● What to work on
Search the material for lines containing the word "heading", and copy each one.

● Raw data
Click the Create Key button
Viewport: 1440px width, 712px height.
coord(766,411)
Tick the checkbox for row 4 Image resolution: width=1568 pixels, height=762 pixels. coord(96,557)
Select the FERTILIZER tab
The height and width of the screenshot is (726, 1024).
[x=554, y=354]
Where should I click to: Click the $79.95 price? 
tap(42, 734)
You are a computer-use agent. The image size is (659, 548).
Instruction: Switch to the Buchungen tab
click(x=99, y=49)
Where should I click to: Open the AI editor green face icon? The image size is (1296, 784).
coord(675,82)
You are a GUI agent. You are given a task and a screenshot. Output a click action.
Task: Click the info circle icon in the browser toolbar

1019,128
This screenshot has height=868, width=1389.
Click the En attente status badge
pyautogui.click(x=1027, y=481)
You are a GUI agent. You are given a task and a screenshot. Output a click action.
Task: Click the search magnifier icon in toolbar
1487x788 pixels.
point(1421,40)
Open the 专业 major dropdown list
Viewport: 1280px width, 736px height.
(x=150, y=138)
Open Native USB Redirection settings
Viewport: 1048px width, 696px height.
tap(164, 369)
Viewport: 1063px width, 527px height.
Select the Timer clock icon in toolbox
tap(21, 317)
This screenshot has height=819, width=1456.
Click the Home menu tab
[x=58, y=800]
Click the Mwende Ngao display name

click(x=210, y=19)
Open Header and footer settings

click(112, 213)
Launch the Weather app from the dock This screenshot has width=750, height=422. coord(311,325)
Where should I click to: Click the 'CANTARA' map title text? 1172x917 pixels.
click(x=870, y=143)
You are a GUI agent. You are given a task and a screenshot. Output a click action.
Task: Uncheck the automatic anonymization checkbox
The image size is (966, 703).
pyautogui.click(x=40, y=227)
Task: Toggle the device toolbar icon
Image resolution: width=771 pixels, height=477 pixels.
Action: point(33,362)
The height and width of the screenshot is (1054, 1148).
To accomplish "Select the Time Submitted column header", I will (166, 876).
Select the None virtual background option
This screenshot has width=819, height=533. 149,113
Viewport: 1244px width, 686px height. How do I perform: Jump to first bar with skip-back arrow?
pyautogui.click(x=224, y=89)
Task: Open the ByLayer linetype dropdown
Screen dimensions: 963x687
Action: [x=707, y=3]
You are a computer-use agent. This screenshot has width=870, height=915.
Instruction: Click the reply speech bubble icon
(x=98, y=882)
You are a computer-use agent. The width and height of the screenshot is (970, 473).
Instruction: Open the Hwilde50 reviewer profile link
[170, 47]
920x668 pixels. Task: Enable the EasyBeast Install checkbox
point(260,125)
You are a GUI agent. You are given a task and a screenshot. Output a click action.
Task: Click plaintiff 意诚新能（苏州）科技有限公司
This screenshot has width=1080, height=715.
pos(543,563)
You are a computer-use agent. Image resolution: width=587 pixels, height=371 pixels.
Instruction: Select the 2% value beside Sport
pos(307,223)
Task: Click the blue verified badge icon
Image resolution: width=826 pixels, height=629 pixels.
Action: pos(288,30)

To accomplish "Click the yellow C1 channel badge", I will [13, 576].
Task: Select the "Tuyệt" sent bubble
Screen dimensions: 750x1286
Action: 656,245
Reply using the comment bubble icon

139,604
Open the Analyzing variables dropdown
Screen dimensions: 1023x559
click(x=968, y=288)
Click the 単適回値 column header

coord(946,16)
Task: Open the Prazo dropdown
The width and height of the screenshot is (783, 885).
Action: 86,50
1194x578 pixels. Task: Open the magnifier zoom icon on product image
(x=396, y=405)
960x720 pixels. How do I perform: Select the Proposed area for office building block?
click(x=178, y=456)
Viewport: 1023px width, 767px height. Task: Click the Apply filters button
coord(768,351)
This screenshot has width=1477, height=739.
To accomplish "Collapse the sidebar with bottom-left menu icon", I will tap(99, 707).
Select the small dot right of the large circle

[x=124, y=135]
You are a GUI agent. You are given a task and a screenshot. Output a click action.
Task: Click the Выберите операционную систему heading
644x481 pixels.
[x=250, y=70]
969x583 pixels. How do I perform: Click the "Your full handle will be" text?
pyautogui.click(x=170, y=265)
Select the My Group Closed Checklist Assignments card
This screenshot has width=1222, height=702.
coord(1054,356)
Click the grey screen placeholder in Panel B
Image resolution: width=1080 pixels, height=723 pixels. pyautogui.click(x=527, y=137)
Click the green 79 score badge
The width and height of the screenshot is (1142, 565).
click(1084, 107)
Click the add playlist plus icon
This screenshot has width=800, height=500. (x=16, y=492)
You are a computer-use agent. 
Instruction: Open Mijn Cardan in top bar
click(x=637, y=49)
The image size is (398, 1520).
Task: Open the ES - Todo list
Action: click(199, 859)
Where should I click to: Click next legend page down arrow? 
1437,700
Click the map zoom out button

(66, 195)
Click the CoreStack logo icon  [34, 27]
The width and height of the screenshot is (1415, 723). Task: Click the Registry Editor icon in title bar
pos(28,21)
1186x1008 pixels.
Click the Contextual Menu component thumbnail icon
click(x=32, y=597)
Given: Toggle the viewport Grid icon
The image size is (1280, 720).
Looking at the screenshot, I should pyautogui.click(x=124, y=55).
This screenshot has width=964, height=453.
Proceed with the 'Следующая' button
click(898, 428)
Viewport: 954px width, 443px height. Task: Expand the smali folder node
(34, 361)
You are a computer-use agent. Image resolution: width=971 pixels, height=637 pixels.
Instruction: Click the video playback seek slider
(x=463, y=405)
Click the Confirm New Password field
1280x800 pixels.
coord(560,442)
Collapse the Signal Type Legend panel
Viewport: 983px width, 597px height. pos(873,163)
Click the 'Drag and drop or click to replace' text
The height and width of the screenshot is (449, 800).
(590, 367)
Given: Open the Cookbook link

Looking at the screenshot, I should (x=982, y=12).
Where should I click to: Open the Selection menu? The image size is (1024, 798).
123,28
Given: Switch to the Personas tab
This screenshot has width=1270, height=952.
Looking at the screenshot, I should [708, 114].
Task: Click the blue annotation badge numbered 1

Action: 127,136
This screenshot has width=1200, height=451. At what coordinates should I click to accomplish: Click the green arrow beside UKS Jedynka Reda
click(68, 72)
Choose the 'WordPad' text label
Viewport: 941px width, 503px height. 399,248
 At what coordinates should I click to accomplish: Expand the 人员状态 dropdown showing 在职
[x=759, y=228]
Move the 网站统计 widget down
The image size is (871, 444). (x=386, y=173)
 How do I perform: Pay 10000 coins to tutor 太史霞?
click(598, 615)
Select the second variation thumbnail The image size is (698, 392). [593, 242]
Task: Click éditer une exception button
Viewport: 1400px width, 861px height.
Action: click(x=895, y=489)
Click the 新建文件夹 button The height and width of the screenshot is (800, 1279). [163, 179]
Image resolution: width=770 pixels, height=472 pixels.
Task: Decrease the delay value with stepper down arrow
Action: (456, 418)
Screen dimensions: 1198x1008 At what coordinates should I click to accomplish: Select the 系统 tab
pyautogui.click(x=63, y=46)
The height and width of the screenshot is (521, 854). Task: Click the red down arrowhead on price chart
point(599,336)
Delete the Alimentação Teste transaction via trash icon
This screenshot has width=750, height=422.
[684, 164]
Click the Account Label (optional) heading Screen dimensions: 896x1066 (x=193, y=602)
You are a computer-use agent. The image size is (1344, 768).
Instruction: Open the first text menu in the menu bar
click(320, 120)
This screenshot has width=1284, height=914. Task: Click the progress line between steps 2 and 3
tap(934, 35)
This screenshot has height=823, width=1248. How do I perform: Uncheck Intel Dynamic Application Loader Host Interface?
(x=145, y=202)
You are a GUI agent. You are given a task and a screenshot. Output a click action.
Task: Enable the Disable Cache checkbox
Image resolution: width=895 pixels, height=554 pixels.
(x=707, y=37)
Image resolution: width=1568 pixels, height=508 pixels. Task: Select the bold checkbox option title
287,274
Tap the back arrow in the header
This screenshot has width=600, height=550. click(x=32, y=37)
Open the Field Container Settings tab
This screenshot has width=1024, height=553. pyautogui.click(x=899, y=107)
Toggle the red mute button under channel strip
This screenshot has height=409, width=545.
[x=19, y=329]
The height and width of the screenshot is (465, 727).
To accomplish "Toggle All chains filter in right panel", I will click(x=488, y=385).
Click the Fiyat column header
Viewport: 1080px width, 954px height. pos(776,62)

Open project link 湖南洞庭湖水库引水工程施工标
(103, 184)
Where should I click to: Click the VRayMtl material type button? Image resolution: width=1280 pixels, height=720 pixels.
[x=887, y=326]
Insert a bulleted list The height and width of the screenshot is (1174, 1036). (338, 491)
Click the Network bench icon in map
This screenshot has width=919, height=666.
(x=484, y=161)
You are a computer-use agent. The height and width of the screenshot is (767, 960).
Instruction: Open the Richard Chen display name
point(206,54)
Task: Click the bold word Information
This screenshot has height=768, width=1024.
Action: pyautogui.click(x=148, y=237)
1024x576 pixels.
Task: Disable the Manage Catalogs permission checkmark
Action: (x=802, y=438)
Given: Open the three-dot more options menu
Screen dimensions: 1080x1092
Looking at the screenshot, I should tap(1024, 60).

● Your solution
Task: Click the Выберите операционную систему heading
Click the Account Label (optional) heading Screen dimensions: 896x1066 (x=193, y=602)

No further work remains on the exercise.